▸ WHAT IS BEING ASKED
Show every line of the data that contains the string "screenshot".

▸ PROVIDED RECORDS
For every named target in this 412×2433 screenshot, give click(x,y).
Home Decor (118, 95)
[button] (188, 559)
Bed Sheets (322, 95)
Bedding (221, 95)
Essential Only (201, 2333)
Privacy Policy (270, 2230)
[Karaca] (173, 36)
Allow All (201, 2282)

==

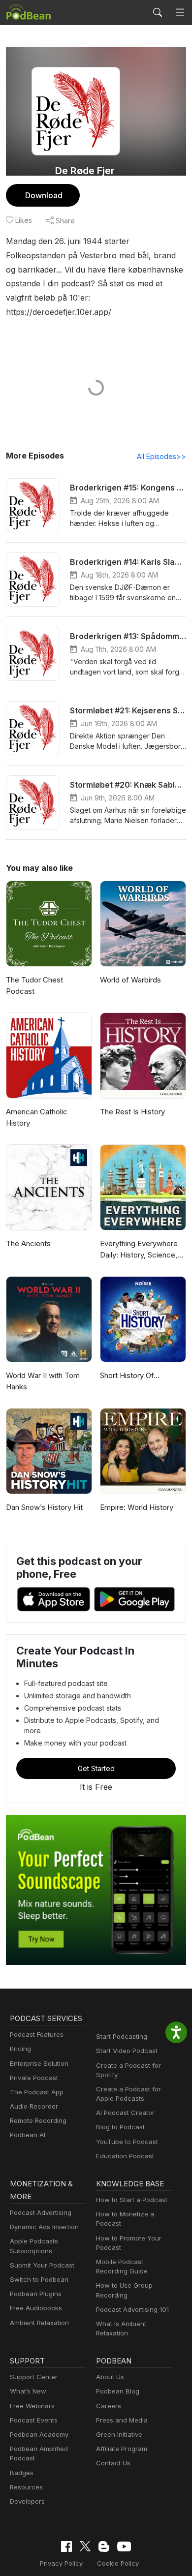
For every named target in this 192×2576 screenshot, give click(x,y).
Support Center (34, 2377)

▸ ANSWER BELOW
For every named target in this 412×2433 screenshot, give click(x,y).
For every named target in this 192×2576 screenshot, give click(x,y).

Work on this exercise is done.